I’m deeply disappointed that Washington State has classified massage therapy as a “non-essential medical service” available as early as Phase I of Washington state’s “Safe Start” reopening program.
I’m upset that our state Department of health has declined to provide guidance regarding how Governor Inslee’s Proclamation 20–24.1, which reduces restrictions for non-essential medical providers, applies to massage therapy.
Everything I have read from the CDC and other credible sources classifies being within six feet of another person that is ill or asymptomatic for longer than fifteen minutes as “prolonged exposure”. It is these prolonged exposures in which the virus is not only transmitted but can expose a person to a lethal dose of the virus.

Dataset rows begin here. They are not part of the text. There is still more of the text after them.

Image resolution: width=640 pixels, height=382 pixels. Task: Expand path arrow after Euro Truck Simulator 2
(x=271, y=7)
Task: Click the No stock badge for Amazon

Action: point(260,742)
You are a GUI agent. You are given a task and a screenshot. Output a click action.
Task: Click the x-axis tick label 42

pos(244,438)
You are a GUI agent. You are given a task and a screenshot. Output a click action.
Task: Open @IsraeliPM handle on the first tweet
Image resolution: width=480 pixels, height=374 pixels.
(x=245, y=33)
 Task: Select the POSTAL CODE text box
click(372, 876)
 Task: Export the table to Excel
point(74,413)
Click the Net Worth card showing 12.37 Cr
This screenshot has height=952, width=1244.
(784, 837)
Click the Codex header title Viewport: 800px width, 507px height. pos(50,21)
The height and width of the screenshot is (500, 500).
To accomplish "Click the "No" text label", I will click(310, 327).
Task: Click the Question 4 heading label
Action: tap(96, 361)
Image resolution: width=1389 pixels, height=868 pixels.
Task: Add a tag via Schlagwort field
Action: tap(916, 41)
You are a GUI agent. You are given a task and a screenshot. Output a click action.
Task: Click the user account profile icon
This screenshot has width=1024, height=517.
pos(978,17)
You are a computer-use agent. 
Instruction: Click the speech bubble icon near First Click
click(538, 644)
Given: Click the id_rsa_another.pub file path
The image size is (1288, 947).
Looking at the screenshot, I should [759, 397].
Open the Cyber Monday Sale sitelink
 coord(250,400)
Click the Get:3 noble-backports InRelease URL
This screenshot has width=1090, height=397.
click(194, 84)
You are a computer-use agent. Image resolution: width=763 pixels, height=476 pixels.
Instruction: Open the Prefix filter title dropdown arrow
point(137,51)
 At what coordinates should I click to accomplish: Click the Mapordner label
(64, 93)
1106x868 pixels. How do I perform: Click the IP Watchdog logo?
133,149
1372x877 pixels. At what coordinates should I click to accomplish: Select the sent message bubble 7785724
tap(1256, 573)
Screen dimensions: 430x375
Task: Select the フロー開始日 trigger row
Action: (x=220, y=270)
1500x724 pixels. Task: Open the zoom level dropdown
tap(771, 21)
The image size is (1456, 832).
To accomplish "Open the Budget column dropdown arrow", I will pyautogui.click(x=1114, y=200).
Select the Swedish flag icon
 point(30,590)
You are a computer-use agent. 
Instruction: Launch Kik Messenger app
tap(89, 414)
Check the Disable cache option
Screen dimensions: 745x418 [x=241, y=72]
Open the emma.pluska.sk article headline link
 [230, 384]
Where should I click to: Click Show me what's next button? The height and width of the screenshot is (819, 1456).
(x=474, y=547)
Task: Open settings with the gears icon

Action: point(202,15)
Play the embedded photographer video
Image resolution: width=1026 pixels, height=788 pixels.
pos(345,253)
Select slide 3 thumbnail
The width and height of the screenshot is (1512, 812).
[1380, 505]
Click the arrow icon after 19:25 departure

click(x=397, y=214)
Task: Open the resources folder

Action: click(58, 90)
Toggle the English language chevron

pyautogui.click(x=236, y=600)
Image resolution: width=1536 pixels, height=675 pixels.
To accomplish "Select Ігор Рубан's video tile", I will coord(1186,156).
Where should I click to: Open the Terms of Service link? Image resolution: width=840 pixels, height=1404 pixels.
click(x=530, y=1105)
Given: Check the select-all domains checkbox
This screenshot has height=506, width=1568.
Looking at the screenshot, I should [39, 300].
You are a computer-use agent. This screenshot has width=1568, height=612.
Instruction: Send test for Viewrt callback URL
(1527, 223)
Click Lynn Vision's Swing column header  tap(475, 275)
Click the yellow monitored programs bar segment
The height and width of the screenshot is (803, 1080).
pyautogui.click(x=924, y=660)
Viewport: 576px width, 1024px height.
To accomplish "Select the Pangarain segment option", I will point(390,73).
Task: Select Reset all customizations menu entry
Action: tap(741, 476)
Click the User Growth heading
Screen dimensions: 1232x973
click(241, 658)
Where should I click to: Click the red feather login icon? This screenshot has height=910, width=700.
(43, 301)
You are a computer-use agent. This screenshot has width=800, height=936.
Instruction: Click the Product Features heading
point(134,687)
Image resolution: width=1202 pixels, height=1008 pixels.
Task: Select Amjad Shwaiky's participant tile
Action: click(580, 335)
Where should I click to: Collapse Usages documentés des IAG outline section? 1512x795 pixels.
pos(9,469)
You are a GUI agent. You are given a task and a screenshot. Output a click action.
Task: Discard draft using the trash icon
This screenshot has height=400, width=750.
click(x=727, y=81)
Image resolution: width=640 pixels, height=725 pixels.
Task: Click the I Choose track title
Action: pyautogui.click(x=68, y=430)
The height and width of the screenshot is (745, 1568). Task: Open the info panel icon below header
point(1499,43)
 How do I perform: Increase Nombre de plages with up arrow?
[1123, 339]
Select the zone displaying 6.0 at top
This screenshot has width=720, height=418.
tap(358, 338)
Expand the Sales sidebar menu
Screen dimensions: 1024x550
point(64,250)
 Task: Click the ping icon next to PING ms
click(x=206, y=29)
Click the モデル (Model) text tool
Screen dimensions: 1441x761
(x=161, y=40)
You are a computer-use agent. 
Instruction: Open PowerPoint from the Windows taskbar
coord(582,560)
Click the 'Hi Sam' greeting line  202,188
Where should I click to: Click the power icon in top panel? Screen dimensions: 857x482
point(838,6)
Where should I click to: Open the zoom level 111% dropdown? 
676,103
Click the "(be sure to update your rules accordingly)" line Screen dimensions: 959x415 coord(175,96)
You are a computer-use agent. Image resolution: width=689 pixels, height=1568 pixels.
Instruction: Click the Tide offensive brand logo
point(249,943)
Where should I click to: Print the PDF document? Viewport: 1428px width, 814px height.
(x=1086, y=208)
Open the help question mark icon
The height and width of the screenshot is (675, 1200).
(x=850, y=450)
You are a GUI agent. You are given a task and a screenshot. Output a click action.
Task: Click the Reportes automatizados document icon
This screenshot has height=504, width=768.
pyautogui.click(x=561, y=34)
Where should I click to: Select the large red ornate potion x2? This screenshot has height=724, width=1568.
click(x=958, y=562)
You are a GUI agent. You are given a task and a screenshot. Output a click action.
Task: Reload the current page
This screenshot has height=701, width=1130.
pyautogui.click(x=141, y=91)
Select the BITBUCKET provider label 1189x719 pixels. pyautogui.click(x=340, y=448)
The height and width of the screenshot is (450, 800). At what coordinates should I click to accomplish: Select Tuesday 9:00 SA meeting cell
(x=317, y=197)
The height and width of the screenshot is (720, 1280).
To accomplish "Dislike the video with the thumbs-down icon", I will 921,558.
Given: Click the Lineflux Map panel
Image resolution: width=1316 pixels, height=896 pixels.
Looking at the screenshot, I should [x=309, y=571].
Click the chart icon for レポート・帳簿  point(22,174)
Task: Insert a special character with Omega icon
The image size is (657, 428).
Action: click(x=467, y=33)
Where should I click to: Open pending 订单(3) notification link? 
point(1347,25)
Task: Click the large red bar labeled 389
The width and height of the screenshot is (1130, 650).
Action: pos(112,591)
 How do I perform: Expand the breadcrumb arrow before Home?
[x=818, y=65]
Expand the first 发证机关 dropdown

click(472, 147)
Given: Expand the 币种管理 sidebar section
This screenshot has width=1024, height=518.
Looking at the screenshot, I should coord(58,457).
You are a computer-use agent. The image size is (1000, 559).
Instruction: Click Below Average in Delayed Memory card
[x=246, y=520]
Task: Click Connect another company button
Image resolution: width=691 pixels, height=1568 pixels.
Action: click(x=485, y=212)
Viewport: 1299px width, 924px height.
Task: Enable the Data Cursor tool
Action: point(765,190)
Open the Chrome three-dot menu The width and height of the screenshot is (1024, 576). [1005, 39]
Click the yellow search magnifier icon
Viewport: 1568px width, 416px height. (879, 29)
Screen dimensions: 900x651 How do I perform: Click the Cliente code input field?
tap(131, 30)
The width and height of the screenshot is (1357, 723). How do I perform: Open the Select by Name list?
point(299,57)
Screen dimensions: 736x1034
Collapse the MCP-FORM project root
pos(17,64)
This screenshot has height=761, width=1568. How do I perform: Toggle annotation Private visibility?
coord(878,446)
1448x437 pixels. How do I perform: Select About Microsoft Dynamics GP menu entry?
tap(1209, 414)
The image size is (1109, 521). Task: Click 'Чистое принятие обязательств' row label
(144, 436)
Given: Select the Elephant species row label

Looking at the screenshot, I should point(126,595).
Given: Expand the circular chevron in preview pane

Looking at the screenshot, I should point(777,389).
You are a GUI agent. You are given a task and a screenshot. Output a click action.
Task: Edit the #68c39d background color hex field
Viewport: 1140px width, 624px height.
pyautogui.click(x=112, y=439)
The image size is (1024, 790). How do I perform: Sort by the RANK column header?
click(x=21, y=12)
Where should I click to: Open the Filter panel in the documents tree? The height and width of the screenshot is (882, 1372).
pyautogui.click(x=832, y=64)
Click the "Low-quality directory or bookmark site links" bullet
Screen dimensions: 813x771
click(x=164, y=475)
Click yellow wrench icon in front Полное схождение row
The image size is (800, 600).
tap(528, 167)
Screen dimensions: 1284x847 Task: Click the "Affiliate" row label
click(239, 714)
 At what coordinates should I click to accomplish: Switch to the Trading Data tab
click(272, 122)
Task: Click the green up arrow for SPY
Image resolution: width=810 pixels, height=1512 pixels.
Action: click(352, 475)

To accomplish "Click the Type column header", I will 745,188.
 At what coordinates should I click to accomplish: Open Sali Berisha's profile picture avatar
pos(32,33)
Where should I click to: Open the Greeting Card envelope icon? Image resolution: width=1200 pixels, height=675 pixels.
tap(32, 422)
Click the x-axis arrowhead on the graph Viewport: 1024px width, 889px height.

Increased dose of the virus (proximity x time) directly correlates to COVID-19 severity and fatality. I can see no way that a massage therapist or client wouldn’t eventually fall ill with COVID-19 in this setup.
Physical distancing is impossible in massage therapy — no one is typically wearing N95 masks or the eye protection required by the guidelines provided by Washington state’s Labor & Industries Coronavirus Hazard Considerations for Employers.
These guidelines categorize massage as “an extremely high risk” for COVID-19 transmission. So why is a job defined as “an extremely high risk” for COVID-19 transmission able to be open before lower risk jobs?
If it’s considered so safe at this point, why is it that my trade association, the Washington State Massage Therapy Association, apparently believes that we can only perform our jobs with a full set of PPE gear?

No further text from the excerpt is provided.